» **SUPPLIED RECORDS**:
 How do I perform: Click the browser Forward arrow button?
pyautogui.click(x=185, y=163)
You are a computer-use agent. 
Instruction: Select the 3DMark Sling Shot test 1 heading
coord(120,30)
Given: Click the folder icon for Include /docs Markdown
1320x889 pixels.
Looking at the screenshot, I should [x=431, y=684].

--

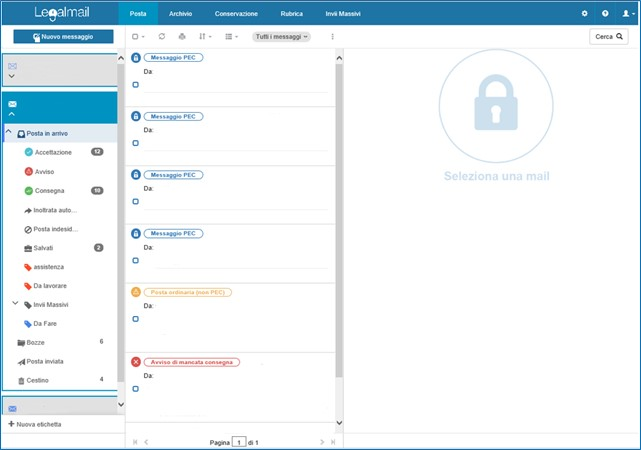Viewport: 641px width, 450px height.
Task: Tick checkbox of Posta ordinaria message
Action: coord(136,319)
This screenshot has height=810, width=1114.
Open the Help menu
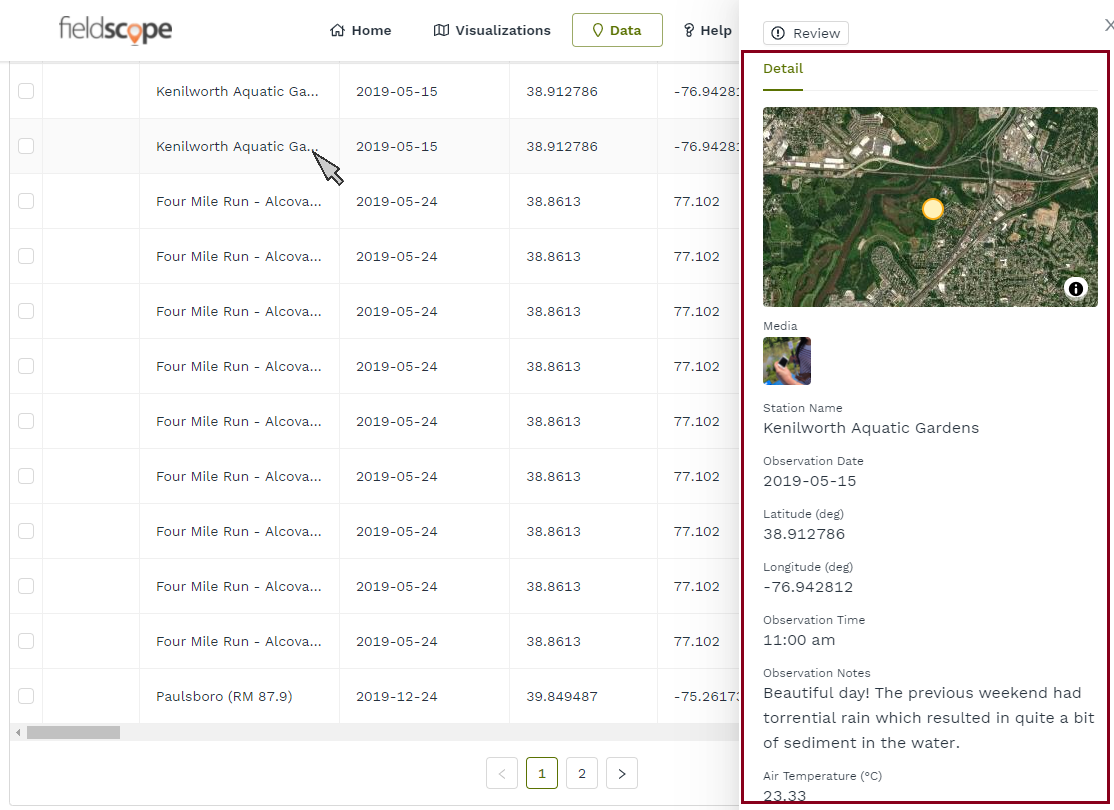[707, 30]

---

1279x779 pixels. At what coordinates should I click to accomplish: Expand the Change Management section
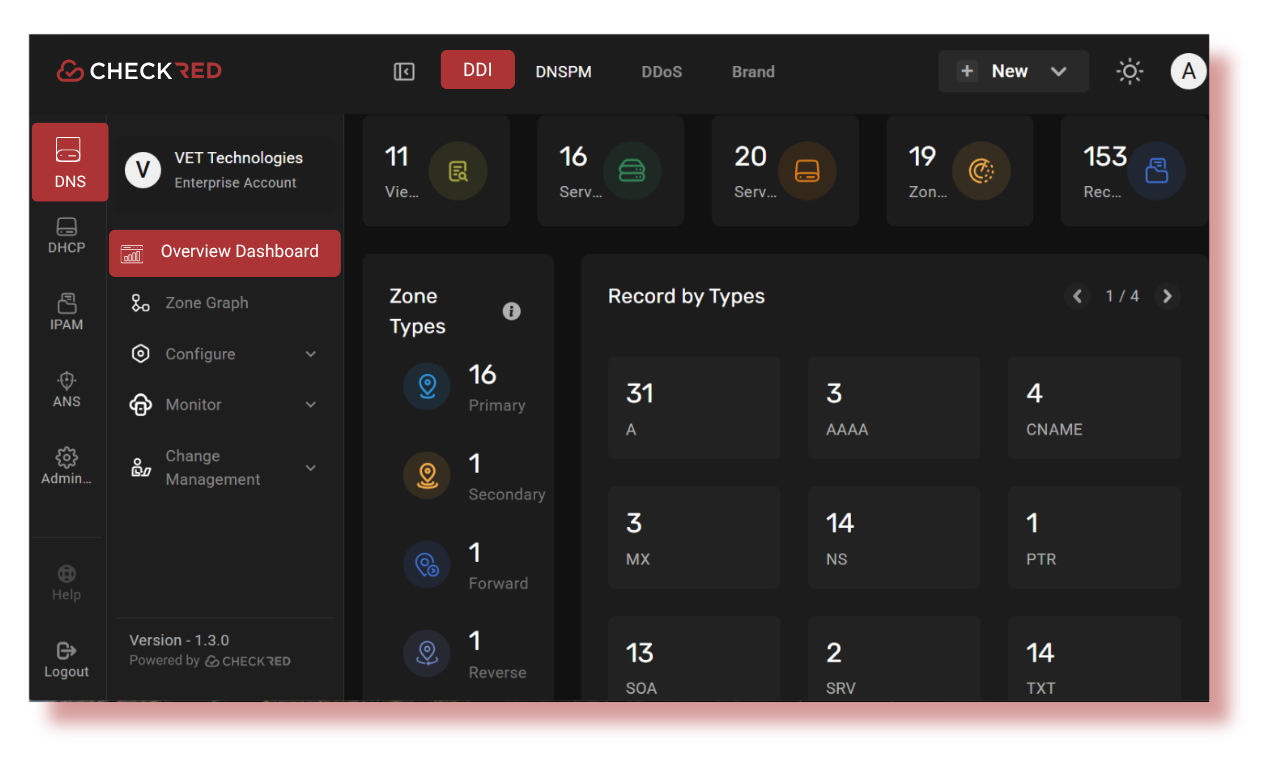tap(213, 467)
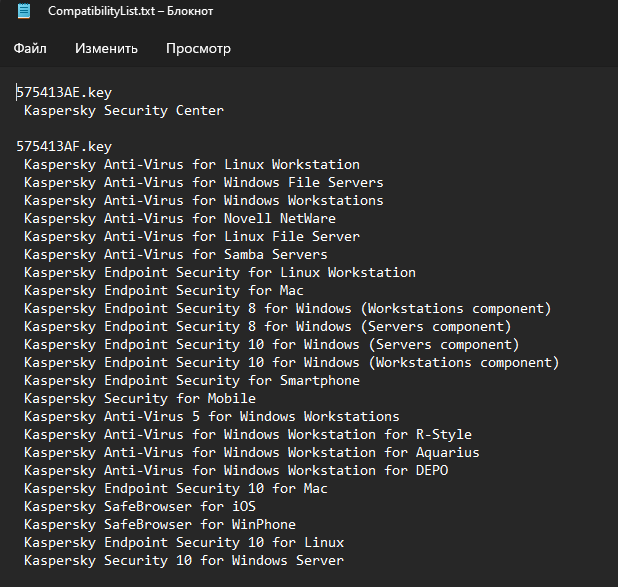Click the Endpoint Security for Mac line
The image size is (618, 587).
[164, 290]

» **WHAT NEEDS TO BE DONE**: Only one stretch of the entries above is wanted: the lines from the one containing "How do I perform: Click" through the one containing "Given: Click the". Please reproduce it exactly.

» **WRITTEN ANSWER**:
 How do I perform: Click the browser Forward arrow button?
pyautogui.click(x=185, y=163)
You are a computer-use agent. 
Instruction: Select the 3DMark Sling Shot test 1 heading
coord(120,30)
Given: Click the folder icon for Include /docs Markdown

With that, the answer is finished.